Canadians will gather at cenotaphs and monuments across the country Monday morning to remember and honour our military veterans.

This year's Remembrance Day ceremony follows a major ceremony in France earlier this year marking the 75th anniversary of D-Day, when thousands of Canadian stormed the beaches of Normandy with their British and American allies to fight Nazi Germany in the Second World War.

It also comes exactly 101 years to the day after the end of the First World War.

Terri Davis-Fitzpatrick represents Veterans Voices of Canada in Windsor and hopes everyone will take time to honour a veteran.

"They basically wrote a cheque and paid with their sacrifices and their bodies so that we can have freedom and freedom of speech today," she says.

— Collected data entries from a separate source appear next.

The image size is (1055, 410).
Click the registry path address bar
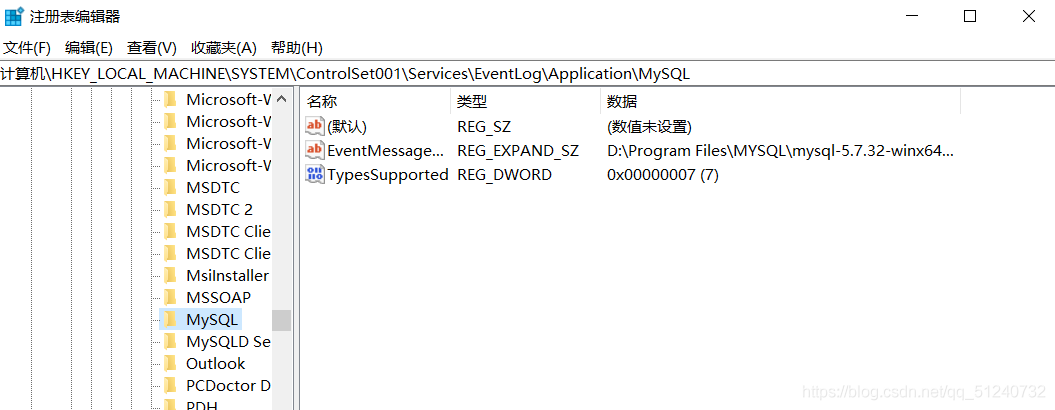pos(528,74)
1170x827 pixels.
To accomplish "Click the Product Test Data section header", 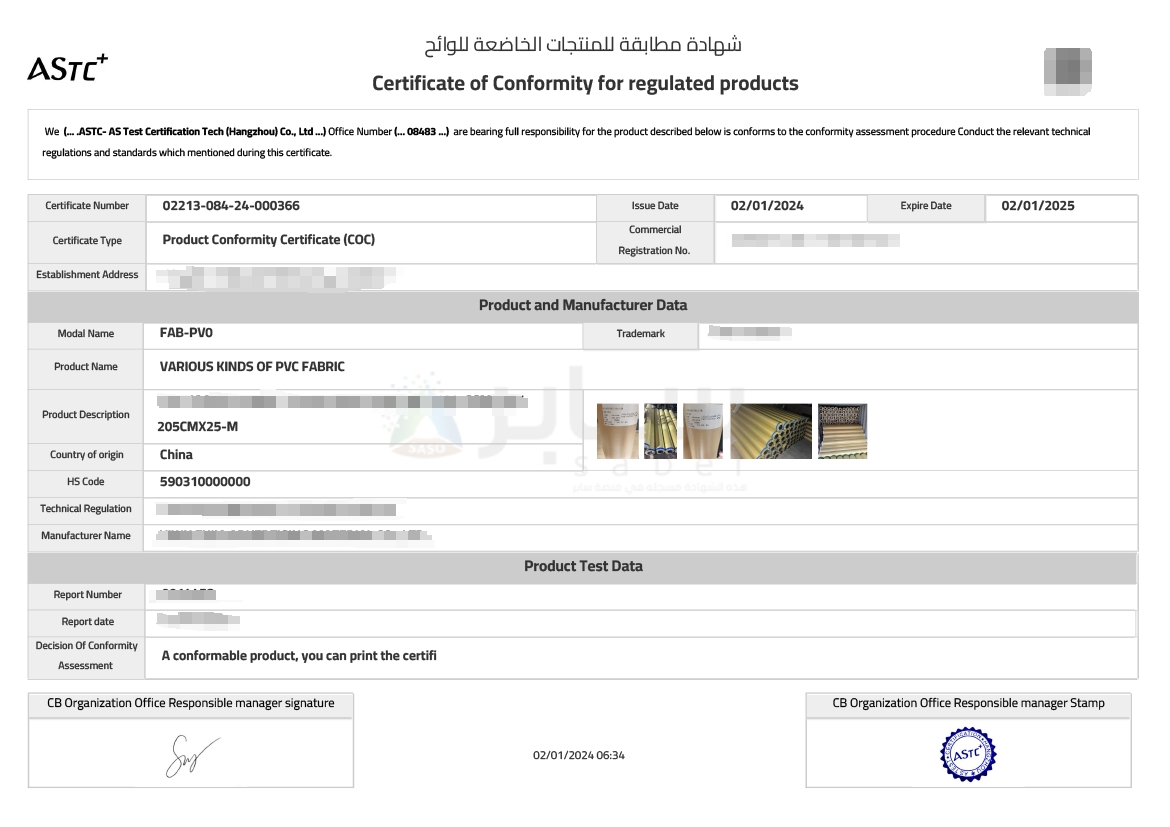I will (583, 567).
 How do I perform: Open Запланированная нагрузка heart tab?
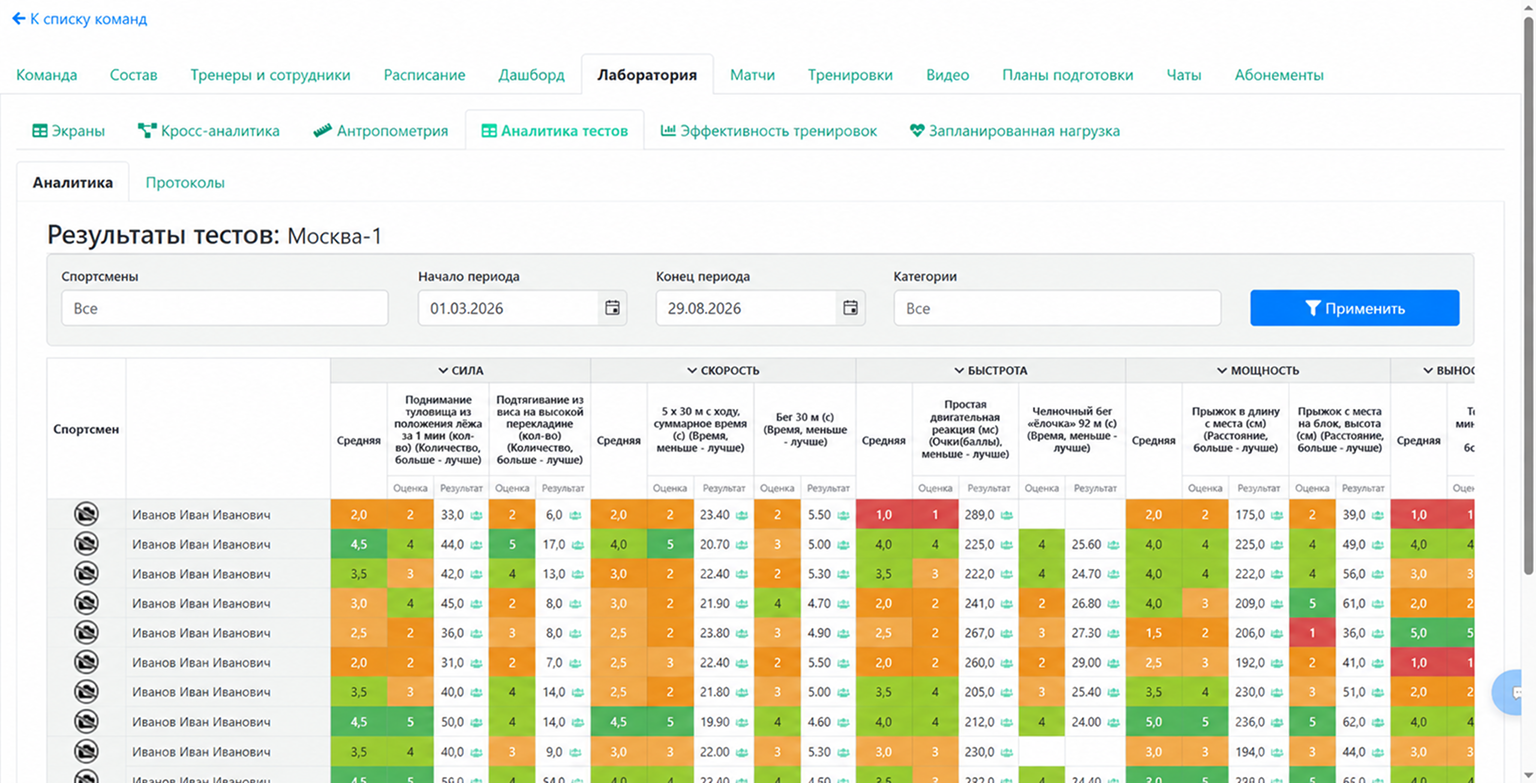pos(1014,131)
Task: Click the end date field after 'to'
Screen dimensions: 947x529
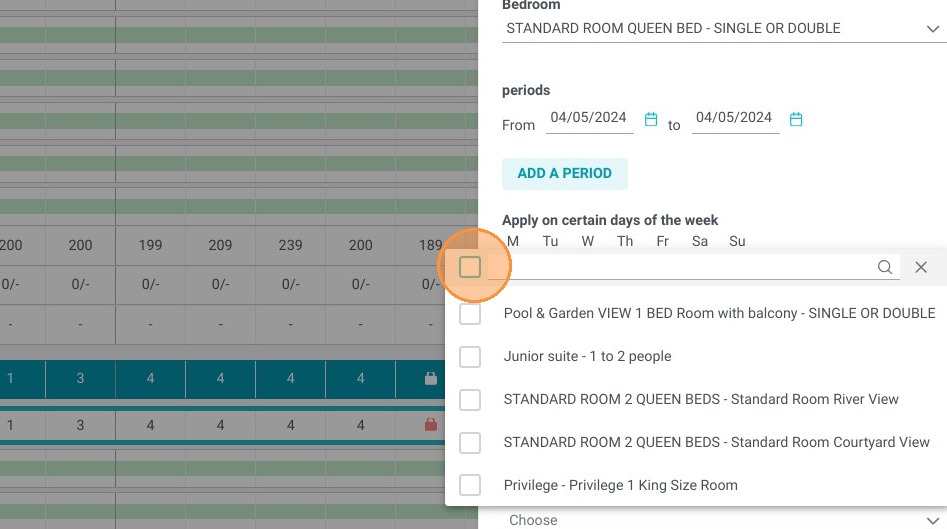Action: tap(734, 118)
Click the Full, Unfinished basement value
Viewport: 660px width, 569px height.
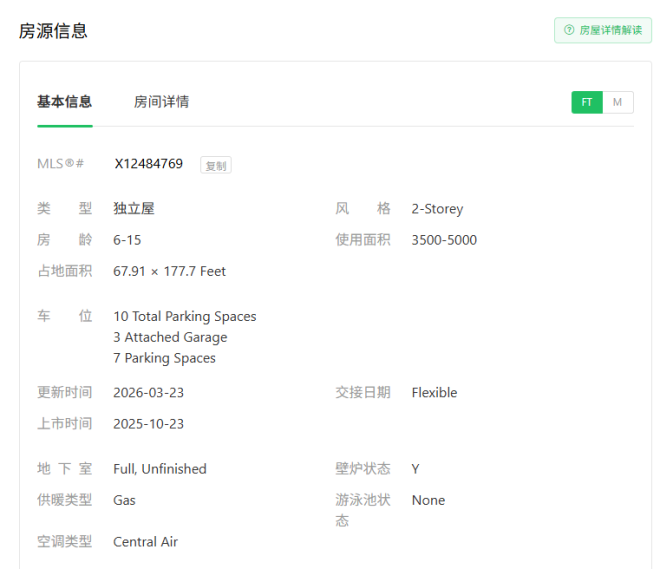pyautogui.click(x=160, y=469)
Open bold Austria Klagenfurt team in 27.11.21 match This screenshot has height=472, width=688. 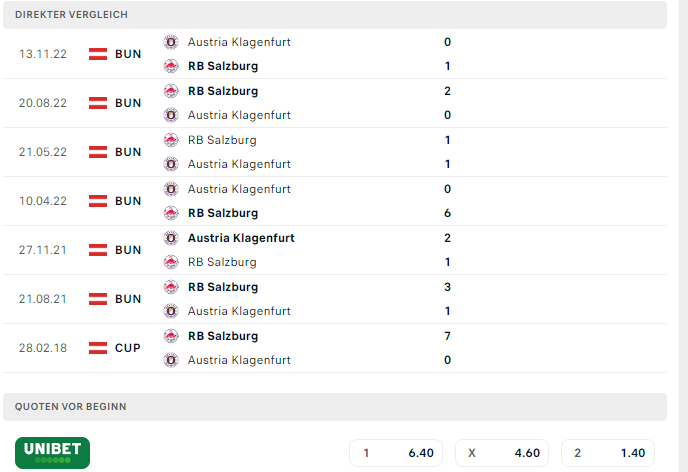pos(241,238)
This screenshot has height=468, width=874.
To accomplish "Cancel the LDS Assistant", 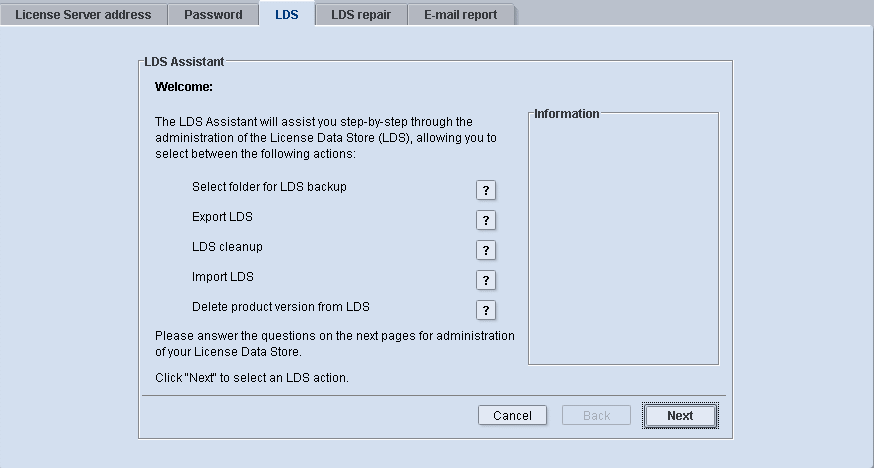I will pos(512,416).
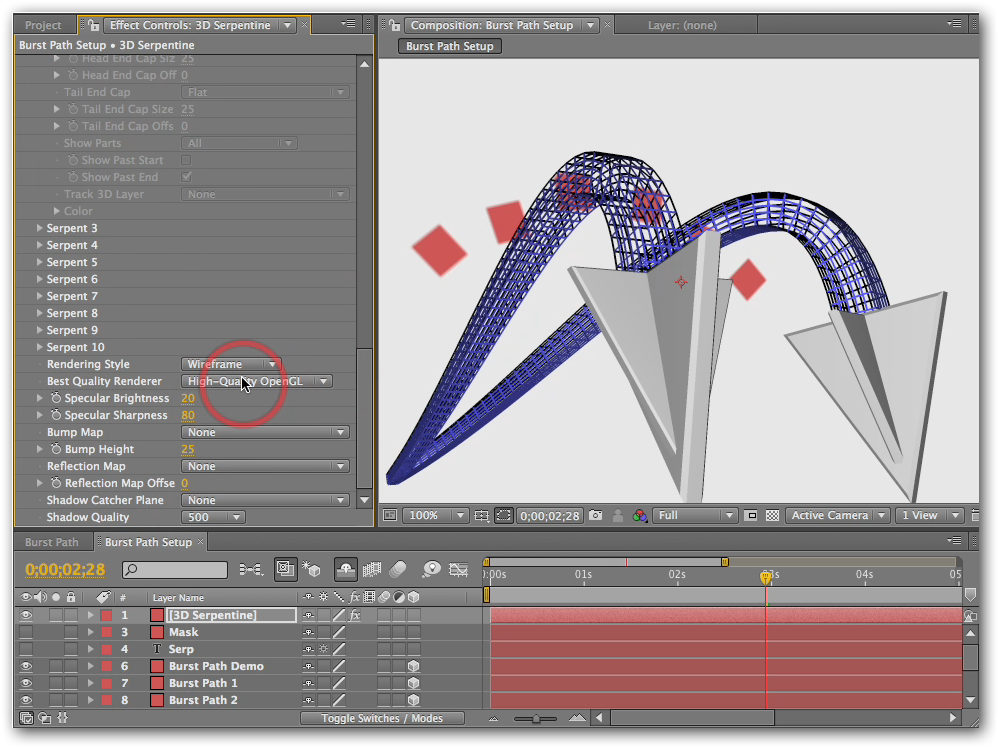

An estimated 10-million were killed and 12-million were injured in the Great War, but Davis-Fitzpatrick says millions more have died in service of their country since.

That's why the day remembering those involving in the First World War has grown to respect everyone who has worn the uniform.

"Fatalities due to disease, accidents, prisoners of war, along with battle deaths are estimated to be between 22 and 30-million, and that's just WWII, not to mention other conflicts," says Davis-Fitzpatrick. "People need to let that sink in."

She says memorials are meant to be for both the honoured and those honouring them.

"It's for both so that we never forget why they live in a country of freedom, able to do what they're able to do because of the very sacrifices of these men and women," she added.

The ceremony in Windsor begins at the Memorial Cenotaph in City Hall Square at 11am. Anyone attending is being asked to arrive before 10:45am.

If anyone in Essex County wants to find out where they can honour a vet, Davis-Fitzpatrick says to simply call a local Royal Canadian Legion and ask.

CLICK HERE to find a link listing Remembrance Day ceremonies across Ontario.

Thousands are also expected to gather at the National War Memorial in Ottawa to mark the national Remembrance Day ceremony, where Prime Minister Justin Trudeau and Gov. Gen. Julie Payette will be among those laying wreaths in memory of those who died serving Canada.

This year's Silver Cross Mother is Reine Samson Dawe, whose youngest son, Capt. Matthew Dawe, was killed in Afghanistan in 2007 alongside five other Canadian soldiers and an Afghan interpreter.

Samson Dawe will lay a wreath on behalf of all Canadian mothers who have lost children to war.